To do »
Within the records below is a range that opens at the line with "[GORRO NATACION LYCRA" and closes at the line with "[TAPON DE NATACION". Return that range word for word, both ends included, and only that range.

● ● ● ● ●

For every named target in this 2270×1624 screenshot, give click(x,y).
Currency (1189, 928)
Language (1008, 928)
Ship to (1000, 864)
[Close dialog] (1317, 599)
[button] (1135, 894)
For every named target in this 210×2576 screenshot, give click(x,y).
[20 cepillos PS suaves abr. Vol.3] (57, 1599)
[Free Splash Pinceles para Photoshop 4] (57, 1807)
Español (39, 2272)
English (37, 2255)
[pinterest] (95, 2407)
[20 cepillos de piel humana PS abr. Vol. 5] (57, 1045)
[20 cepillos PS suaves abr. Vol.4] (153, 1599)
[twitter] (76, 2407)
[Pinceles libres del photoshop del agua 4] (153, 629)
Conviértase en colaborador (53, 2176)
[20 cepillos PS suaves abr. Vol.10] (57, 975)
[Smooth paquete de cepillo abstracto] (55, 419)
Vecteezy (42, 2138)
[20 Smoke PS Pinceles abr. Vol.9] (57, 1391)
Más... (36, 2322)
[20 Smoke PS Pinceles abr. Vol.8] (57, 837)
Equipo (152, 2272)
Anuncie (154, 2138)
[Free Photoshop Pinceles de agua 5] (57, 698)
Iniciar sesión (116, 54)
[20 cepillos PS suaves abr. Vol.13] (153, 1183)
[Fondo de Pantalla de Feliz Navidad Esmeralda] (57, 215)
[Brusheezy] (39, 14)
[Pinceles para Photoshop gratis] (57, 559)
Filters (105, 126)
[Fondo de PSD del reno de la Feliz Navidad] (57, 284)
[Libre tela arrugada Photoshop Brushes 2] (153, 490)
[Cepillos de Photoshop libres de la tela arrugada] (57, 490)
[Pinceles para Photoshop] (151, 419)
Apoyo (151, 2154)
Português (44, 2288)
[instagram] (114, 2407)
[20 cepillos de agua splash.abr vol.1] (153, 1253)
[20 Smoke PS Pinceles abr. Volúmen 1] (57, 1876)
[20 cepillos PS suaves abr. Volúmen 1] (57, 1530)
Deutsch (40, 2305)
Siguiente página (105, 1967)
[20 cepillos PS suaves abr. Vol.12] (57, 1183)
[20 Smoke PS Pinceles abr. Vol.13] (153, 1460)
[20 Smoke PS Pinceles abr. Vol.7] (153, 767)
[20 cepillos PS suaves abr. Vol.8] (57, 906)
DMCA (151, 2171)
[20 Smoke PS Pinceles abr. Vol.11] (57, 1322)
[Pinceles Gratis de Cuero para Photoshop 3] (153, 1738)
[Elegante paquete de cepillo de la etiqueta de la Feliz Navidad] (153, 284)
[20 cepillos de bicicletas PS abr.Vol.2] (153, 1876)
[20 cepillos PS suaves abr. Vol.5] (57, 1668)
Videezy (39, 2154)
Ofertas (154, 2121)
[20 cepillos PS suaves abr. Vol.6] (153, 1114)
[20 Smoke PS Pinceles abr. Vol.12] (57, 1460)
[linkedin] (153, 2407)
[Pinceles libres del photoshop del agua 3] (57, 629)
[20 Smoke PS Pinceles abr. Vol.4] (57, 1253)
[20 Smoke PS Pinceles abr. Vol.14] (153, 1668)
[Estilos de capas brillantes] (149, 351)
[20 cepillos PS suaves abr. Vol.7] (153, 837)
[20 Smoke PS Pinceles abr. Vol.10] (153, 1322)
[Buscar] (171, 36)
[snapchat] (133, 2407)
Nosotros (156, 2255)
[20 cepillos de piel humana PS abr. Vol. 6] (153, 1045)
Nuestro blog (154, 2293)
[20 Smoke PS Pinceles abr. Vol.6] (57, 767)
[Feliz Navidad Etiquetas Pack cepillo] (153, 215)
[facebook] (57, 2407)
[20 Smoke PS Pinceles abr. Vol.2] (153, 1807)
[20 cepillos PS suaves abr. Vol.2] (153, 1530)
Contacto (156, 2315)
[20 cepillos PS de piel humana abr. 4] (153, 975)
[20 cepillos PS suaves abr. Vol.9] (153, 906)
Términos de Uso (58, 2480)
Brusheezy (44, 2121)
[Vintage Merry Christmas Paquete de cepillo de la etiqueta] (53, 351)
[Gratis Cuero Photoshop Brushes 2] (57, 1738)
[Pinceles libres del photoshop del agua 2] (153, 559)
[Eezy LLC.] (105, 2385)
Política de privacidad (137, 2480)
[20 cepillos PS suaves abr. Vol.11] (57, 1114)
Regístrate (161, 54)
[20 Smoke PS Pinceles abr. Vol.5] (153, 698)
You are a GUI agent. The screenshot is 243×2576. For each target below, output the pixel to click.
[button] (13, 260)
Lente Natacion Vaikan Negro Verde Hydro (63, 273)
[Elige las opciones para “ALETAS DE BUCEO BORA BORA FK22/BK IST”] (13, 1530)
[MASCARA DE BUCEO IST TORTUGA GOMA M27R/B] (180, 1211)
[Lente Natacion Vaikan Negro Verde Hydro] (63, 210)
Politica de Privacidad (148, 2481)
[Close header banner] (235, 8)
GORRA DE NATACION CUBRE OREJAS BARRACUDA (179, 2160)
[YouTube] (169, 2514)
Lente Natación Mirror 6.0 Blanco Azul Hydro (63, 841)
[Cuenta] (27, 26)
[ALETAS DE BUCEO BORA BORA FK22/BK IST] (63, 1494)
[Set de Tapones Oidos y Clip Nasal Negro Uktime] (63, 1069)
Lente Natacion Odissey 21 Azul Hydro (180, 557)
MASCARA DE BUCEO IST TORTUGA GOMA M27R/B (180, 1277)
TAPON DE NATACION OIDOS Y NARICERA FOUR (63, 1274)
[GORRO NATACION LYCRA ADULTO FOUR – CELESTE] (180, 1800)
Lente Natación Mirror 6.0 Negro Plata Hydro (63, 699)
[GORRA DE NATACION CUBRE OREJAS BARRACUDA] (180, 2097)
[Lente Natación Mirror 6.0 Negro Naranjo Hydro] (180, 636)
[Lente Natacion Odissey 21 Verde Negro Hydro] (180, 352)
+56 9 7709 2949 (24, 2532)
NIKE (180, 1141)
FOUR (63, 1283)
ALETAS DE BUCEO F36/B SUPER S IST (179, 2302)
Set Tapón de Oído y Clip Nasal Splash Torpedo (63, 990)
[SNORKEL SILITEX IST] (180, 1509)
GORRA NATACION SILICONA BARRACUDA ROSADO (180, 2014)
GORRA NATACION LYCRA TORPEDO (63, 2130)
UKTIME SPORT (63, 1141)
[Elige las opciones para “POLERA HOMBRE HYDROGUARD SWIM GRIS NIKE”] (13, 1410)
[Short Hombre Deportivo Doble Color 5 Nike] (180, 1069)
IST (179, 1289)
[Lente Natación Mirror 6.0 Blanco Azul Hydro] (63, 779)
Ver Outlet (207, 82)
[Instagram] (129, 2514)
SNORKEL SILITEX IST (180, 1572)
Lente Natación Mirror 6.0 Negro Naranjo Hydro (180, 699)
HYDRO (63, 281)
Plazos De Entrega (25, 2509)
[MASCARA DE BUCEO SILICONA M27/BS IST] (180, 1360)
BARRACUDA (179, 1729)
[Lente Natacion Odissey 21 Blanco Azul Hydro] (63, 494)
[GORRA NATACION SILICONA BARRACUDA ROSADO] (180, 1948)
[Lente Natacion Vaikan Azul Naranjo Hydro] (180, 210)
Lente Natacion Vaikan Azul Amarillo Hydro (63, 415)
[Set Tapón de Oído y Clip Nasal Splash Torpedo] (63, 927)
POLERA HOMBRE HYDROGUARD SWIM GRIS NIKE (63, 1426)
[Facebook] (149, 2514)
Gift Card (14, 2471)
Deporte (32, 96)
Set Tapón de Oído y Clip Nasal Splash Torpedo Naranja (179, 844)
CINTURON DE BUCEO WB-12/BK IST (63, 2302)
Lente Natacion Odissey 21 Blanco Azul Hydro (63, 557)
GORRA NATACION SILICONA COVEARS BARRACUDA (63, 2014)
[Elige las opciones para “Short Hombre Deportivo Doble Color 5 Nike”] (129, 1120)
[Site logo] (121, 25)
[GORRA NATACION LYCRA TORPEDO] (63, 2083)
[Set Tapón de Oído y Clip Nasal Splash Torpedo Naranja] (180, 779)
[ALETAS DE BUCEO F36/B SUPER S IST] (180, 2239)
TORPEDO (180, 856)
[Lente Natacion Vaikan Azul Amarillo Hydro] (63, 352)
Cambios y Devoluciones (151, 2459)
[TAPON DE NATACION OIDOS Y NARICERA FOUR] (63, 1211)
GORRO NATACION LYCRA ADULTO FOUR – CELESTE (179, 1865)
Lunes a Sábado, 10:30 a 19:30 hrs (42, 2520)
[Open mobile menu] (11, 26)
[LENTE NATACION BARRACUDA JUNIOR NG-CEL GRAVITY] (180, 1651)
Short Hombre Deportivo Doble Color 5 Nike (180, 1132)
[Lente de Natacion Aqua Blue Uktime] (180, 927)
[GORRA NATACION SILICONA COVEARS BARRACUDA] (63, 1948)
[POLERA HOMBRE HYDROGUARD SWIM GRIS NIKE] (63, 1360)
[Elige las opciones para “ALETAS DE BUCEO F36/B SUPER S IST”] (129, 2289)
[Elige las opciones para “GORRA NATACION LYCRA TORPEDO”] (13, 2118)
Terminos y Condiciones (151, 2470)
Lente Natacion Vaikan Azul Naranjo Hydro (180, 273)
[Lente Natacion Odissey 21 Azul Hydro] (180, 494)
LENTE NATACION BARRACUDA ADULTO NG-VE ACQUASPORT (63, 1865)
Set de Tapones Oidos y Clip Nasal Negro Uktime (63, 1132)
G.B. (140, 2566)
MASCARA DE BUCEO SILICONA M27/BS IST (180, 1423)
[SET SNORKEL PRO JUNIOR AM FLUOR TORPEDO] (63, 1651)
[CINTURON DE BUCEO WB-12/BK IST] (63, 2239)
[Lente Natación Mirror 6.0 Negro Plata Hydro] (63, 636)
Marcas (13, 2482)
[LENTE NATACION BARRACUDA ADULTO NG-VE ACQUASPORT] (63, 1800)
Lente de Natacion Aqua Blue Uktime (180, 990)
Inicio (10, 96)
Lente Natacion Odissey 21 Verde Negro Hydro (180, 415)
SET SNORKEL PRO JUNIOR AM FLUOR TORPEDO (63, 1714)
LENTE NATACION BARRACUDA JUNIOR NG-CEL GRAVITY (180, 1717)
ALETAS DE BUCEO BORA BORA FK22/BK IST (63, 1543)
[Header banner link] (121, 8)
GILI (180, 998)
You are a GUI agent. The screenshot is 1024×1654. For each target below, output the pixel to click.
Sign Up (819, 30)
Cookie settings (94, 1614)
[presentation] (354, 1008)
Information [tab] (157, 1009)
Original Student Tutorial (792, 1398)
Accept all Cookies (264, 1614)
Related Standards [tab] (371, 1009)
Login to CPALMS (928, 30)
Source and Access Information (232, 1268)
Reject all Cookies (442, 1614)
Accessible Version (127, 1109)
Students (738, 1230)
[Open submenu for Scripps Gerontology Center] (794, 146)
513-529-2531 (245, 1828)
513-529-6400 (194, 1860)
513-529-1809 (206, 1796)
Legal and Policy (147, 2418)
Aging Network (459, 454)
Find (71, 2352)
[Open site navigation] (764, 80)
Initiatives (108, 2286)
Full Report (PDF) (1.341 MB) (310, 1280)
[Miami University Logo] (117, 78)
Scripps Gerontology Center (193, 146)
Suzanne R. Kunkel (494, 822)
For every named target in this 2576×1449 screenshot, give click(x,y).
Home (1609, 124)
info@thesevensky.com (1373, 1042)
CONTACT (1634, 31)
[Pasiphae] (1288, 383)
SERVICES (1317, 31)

● ● ● ● ●

The answer »
[GORRO NATACION LYCRA ADULTO FOUR – CELESTE] (180, 1800)
Lente Natación Mirror 6.0 Negro Plata Hydro (63, 699)
[GORRA DE NATACION CUBRE OREJAS BARRACUDA] (180, 2097)
[Lente Natación Mirror 6.0 Negro Naranjo Hydro] (180, 636)
[Lente Natacion Odissey 21 Verde Negro Hydro] (180, 352)
+56 9 7709 2949 (24, 2532)
NIKE (180, 1141)
FOUR (63, 1283)
ALETAS DE BUCEO F36/B SUPER S IST (179, 2302)
Set Tapón de Oído y Clip Nasal Splash Torpedo (63, 990)
[SNORKEL SILITEX IST] (180, 1509)
GORRA NATACION SILICONA BARRACUDA ROSADO (180, 2014)
GORRA NATACION LYCRA TORPEDO (63, 2130)
UKTIME SPORT (63, 1141)
[Elige las opciones para “POLERA HOMBRE HYDROGUARD SWIM GRIS NIKE”] (13, 1410)
[Short Hombre Deportivo Doble Color 5 Nike] (180, 1069)
IST (179, 1289)
[Lente Natación Mirror 6.0 Blanco Azul Hydro] (63, 779)
Ver Outlet (207, 82)
[Instagram] (129, 2514)
SNORKEL SILITEX IST (180, 1572)
Lente Natación Mirror 6.0 Negro Naranjo Hydro (180, 699)
HYDRO (63, 281)
Plazos De Entrega (25, 2509)
[MASCARA DE BUCEO SILICONA M27/BS IST] (180, 1360)
BARRACUDA (179, 1729)
[Lente Natacion Odissey 21 Blanco Azul Hydro] (63, 494)
[GORRA NATACION SILICONA BARRACUDA ROSADO] (180, 1948)
[Lente Natacion Vaikan Azul Naranjo Hydro] (180, 210)
Lente Natacion Vaikan Azul Amarillo Hydro (63, 415)
[Set Tapón de Oído y Clip Nasal Splash Torpedo] (63, 927)
POLERA HOMBRE HYDROGUARD SWIM GRIS NIKE (63, 1426)
[Facebook] (149, 2514)
Gift Card (14, 2471)
Deporte (32, 96)
Set Tapón de Oído y Clip Nasal Splash Torpedo Naranja (179, 844)
CINTURON DE BUCEO WB-12/BK IST (63, 2302)
Lente Natacion Odissey 21 Blanco Azul Hydro (63, 557)
GORRA NATACION SILICONA COVEARS BARRACUDA (63, 2014)
[Elige las opciones para “Short Hombre Deportivo Doble Color 5 Nike”] (129, 1120)
[Site logo] (121, 25)
[GORRA NATACION LYCRA TORPEDO] (63, 2083)
[Set Tapón de Oído y Clip Nasal Splash Torpedo Naranja] (180, 779)
[ALETAS DE BUCEO F36/B SUPER S IST] (180, 2239)
TORPEDO (180, 856)
[Lente Natacion Vaikan Azul Amarillo Hydro] (63, 352)
Cambios y Devoluciones (151, 2459)
[TAPON DE NATACION OIDOS Y NARICERA FOUR] (63, 1211)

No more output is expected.